La radio en una palabra: Mi vida.

En 1968 un jovencísimo Julio Iglesias se hacía con el prestigioso Festival de Benidorm. Era el despegue de su fulgurante carrera musical. En esa gala, Maite García hacía las labores de presentadora. Entre todas las locutoras radiofónicas de España fue elegida esta joven vallisoletana quien también logró una gran trascendencia. “Llegué a Benidorm sin que nadie me conociera y salí de allí firmando autógrafos”, recuerda con una sonrisa y su habitual dulce tono de voz.

 

“Yo no quería presentarme al concurso que organizaron para elegir presentadora, pero fue la directora de La Voz de Valladolid María Teresa Yñigo de Toro quien mandó una foto y una grabación mía y tuve la suerte de que me eligieran”. Maite García ha dedicado 42 años de su vida a la radio. Primero en La Voz de Valladolid, más tarde en Radio Cadena para finalizar su andadura en Radio Nacional, cuatro décadas después.

 

Recuerda sus inicios con tan solo nueve años leyendo las cartas que  los niños escribían a los Reyes Magos en un concurso. Siempre tuvo claro que quería ser locutora y jamás ha sentido “miedo” al micrófono. La radio ha sido su vida. “Yo soy radio, y no concibo mi vida sin ella.
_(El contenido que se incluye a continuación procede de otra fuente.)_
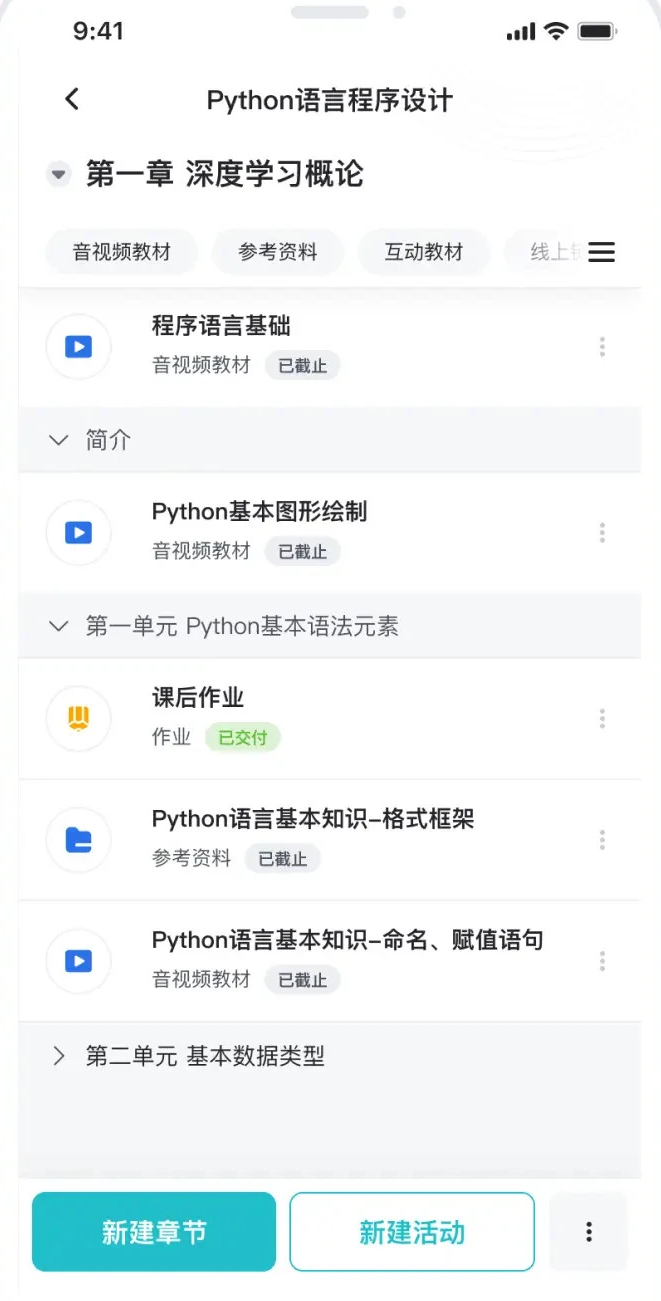Select the yellow assignment icon for 课后作业
The image size is (661, 1301).
(x=78, y=718)
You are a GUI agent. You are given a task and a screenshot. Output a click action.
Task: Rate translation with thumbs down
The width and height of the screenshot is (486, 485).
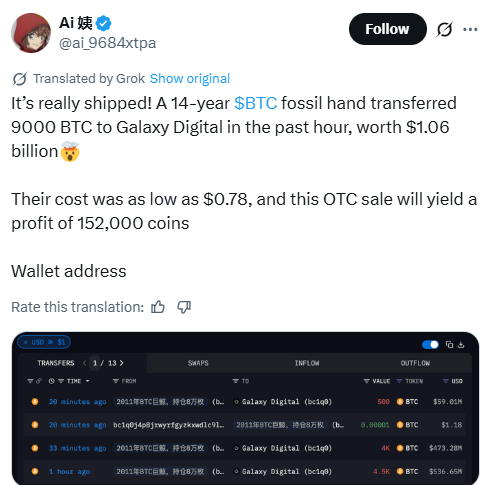pos(184,307)
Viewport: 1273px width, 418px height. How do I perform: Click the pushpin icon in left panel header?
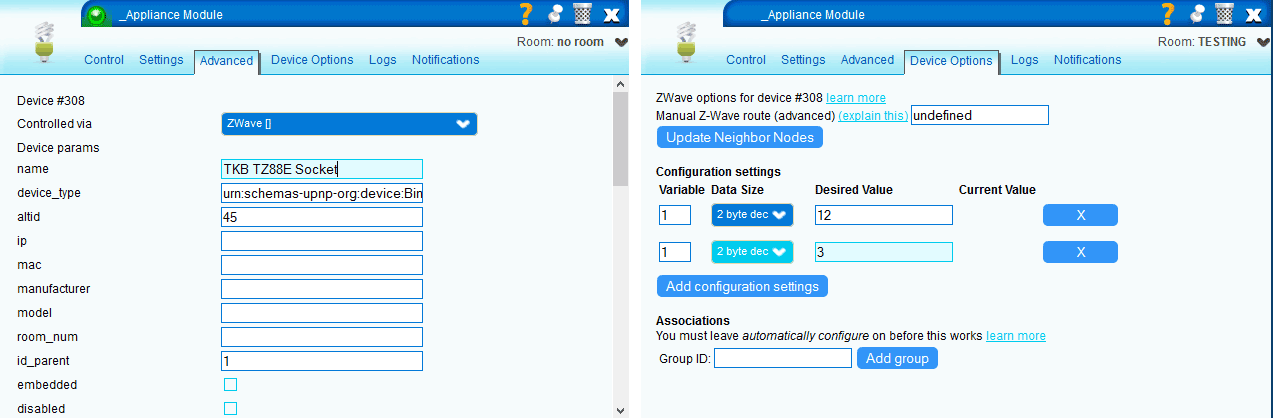point(555,14)
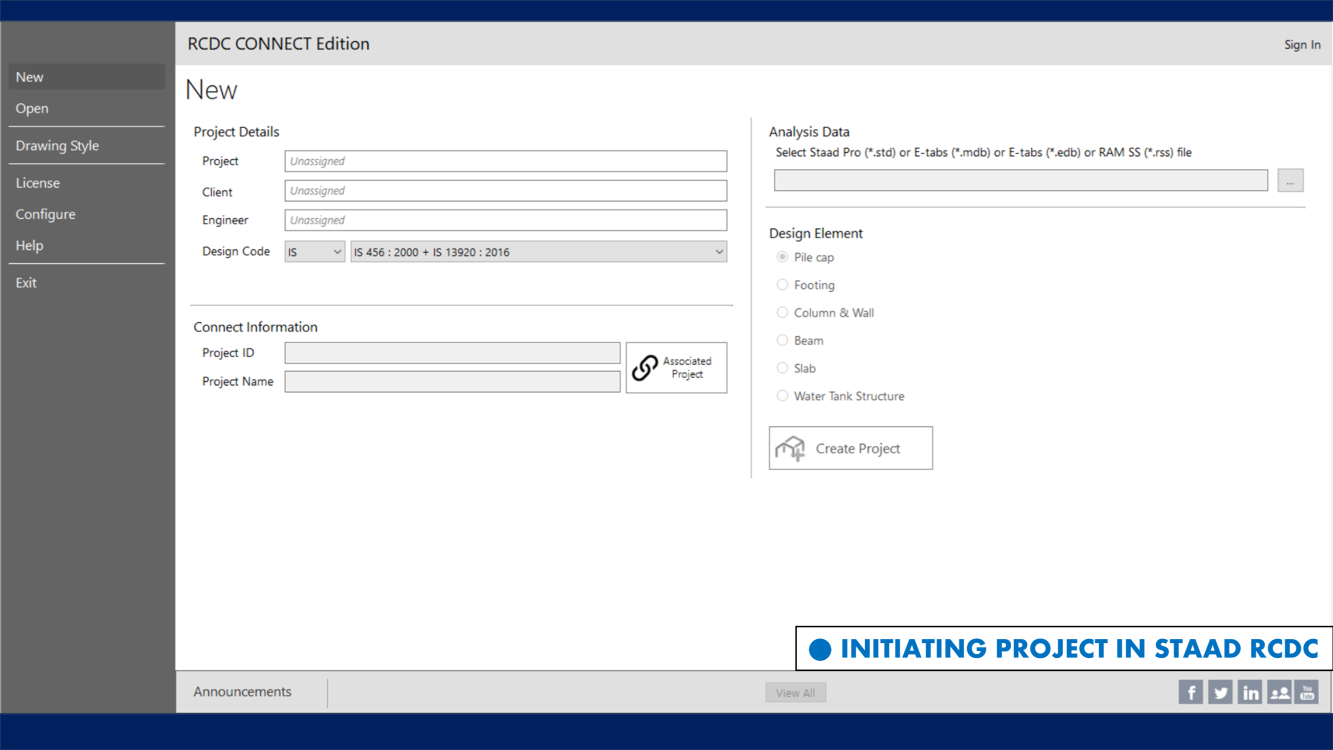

Para mí no era un trabajo, era una diversión”.

 

Fueron tiempos felices delante de un micrófono. “Era una radio distinta a la de ahora, una radio de compañeros”, dice Maite, quien recuerda como el día de nochebuena tras la cena iban a repartir alimentos o el de Reyes visitaban los hospitales entregando juguetes a los niños.

 

Maite García se siente “locutora, que no periodista”. “No me gusta tanto la noticia, como el contacto con la gente”. Lo aprendió todo de María Teresa Yñigo de Toro a la que considera mucho más que una mentora. “Cuando era niña, si hacía bien las tareas del colegio mi premio era ir a la radio a sentarme en locutorio y escuchar a María Teresa hablar por la radio”. “Yo creo que ha sido la persona más importante en la profesión, y pienso que no ha habido una persona con una voz tan estupenda como esa”, apunta.

 

También recuerda con una sonrisa a Juan Pascual “que me enseñó a estar delante de un micrófono” y a La Voz de Valladolid: “decían que pasar por allí era pasar por la escuela de la radio”. Defiende un medio mucho más cercano y local que la que existe en la actualidad, “mucho más lejano y periodístico” y echa mucho en falta “algunos compañeros que ya se fueron”.

 

Su humildad y su continua lucha por estar en un segundo plano se dejan entrever en sus palabras. Huye de cualquier protagonismo e incluso no quería aparecer en esta sección. Algo que no hubiera hecho justicia a alguien que dedicó en cuerpo y alma más de cuatro décadas a la radio.